Economics: New Wage Dynamics and Inflation
The disproportionate rise in formal sector employment since 2013 that has served as one of the main drivers of the internal market has not been matched by a similar rise in payroll compensation, which when deflated has registered a mere annual 0.5% increase since 2013. It fell 0.9% during the first half of 2017 as the low consumer inflation of 2015-2016 was overtaken by a series of unforeseen developments. Contract wage negotiations between January and May produced nominal increases of 4.4%, and as inflation climbed above 6.0% such adjustments continued to lag as late as June and July. According to the central bank, negotiated settlements so far this year have produced an average 1.3% real ex-post contraction in wages.

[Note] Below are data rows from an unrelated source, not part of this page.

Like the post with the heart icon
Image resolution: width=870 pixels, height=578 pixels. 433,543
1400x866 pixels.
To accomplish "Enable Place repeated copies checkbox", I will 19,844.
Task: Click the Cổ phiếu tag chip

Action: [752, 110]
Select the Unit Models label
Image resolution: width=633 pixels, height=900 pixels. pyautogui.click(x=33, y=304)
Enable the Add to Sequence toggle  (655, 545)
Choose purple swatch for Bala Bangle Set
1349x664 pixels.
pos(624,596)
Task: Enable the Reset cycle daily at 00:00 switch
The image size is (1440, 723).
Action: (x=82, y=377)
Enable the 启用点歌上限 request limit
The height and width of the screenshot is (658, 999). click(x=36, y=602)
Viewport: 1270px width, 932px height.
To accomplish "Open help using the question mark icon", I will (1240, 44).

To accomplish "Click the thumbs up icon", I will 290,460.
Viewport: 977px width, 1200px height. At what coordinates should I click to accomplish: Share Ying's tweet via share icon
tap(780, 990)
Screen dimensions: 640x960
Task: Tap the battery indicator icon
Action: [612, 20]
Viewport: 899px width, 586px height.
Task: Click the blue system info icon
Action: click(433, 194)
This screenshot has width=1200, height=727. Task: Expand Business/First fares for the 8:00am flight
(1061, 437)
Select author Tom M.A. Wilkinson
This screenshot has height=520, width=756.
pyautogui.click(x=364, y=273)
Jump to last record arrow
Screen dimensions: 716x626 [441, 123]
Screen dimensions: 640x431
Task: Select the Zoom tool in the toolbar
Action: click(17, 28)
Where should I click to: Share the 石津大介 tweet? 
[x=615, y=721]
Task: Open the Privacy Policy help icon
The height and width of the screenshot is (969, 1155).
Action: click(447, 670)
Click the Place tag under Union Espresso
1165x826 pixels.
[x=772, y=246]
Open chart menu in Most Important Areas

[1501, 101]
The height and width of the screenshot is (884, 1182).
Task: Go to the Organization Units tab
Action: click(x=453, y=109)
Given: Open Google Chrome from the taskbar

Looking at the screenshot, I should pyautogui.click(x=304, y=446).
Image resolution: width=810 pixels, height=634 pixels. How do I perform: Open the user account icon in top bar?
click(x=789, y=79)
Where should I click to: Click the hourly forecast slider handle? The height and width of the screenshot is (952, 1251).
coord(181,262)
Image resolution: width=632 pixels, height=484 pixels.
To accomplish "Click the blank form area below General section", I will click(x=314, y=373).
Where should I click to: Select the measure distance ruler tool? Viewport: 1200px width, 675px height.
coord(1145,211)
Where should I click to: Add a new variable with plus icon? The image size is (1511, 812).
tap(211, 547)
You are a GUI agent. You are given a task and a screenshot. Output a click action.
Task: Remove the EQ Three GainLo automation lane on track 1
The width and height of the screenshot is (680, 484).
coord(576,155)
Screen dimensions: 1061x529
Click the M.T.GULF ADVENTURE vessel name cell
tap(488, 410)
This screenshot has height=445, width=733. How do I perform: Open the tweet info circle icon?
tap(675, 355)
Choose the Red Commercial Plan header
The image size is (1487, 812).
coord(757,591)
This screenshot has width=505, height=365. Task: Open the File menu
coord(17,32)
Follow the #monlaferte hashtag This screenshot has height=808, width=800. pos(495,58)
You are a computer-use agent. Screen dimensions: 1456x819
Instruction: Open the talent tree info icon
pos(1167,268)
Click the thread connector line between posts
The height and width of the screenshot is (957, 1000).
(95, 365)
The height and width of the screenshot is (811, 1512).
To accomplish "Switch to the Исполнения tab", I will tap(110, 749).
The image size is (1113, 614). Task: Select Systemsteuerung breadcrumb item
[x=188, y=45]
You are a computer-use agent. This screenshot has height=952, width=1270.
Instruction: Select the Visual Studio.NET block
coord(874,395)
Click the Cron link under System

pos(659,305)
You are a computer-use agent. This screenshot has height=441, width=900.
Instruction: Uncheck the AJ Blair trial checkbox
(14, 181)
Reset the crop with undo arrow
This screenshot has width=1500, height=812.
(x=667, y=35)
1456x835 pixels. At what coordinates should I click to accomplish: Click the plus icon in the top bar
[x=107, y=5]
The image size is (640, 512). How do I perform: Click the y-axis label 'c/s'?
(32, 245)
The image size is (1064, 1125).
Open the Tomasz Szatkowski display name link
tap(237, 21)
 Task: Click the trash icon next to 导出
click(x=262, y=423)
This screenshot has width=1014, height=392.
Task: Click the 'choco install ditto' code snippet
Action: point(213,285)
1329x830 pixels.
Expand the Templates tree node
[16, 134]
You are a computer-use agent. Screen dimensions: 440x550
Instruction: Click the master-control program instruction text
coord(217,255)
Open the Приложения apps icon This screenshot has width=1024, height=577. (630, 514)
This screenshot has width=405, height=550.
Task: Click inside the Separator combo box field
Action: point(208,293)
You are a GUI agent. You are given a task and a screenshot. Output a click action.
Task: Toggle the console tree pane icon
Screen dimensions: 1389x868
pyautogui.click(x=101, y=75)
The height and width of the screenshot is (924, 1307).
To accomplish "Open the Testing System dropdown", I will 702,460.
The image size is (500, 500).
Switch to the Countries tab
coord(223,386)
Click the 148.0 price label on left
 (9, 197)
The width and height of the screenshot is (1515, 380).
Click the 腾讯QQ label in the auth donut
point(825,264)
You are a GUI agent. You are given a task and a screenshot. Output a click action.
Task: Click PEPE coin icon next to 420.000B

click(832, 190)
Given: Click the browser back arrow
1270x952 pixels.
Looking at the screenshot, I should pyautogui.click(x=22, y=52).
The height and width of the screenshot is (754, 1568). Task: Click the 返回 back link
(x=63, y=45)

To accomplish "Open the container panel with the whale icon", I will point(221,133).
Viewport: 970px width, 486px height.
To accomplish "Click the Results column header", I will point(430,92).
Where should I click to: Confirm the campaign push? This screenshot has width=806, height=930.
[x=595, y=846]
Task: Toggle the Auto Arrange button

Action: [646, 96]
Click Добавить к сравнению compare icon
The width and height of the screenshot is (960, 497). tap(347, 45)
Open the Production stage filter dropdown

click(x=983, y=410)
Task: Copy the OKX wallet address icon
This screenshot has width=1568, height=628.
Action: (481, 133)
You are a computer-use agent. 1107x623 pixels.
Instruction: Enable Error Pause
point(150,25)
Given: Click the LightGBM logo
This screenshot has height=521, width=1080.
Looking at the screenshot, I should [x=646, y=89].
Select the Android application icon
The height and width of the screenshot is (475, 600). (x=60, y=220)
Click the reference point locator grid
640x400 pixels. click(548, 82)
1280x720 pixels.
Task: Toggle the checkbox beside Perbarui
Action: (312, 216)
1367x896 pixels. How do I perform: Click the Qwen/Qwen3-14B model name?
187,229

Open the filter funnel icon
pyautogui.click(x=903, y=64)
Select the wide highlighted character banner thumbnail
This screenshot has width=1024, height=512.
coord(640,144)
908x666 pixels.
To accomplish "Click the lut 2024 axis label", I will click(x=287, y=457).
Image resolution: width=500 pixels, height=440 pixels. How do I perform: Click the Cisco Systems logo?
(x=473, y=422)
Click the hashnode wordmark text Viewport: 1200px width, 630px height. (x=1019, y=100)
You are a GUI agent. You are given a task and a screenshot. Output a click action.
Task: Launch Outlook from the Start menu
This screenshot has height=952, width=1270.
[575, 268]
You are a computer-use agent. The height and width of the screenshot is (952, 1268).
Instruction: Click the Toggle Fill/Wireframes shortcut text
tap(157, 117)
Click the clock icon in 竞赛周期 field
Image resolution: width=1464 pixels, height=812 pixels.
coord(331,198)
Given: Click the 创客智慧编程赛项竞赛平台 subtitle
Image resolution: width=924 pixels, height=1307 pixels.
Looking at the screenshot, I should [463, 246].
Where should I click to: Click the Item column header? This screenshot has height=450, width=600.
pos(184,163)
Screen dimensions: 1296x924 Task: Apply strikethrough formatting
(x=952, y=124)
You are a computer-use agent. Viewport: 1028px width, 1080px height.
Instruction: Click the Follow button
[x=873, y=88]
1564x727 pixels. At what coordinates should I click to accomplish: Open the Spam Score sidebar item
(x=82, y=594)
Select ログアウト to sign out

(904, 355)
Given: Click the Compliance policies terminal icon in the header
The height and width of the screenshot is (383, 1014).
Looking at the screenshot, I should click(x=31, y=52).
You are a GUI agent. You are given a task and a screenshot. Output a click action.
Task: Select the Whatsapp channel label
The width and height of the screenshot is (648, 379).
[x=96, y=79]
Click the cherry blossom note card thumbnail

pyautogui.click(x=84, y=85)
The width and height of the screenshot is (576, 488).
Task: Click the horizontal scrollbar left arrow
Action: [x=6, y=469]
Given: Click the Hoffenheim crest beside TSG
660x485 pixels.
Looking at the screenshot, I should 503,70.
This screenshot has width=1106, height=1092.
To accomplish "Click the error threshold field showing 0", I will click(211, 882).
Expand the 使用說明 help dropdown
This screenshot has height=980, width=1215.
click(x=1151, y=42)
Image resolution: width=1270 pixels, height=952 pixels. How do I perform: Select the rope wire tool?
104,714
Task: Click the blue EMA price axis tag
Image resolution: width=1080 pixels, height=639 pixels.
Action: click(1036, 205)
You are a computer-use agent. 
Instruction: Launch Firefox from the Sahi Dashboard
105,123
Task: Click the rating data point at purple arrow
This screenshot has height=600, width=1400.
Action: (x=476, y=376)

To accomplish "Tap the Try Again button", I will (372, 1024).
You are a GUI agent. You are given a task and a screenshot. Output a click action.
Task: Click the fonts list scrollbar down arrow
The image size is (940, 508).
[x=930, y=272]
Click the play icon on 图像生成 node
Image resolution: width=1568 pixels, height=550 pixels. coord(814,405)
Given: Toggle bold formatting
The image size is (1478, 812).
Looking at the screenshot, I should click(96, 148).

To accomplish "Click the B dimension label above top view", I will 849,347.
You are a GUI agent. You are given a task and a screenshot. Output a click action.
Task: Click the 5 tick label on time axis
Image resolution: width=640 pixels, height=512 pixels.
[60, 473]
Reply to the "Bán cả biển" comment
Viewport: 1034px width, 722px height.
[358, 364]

Looking forward, however, there are concerns that efforts to make up for that lag both on the level of future wage contract negotiations and the minimum wage could pressure company costs and emerge as a new source of pricing pressures even as the central bank forecasts inflation will reach a point of inflection by year’s end and head back toward a 3% target over the course of 2018.
The available data shows that growth in payroll compensation and annual negotiated wage settlements have not only failed to emerge as a source of price pressure so far, but by failing to match expected inflation they have implied a loss in real disposable wages. However, if those shortfalls lead wage earners to greatly increase their demands in 2018 out of proportion to expected price growth, such settlements could begin to act as an inflation driver.
The 9.6% rise the government authorized to the minimum wage in 2017 implied only a 4.1% real increase through the first half of the year, though the main concern is how much that adjustment might fan wage expectations throughout the economy. Those worries are magnified by 2018 being a presidential election year in which there could be added pressures for another major minimum wage hike.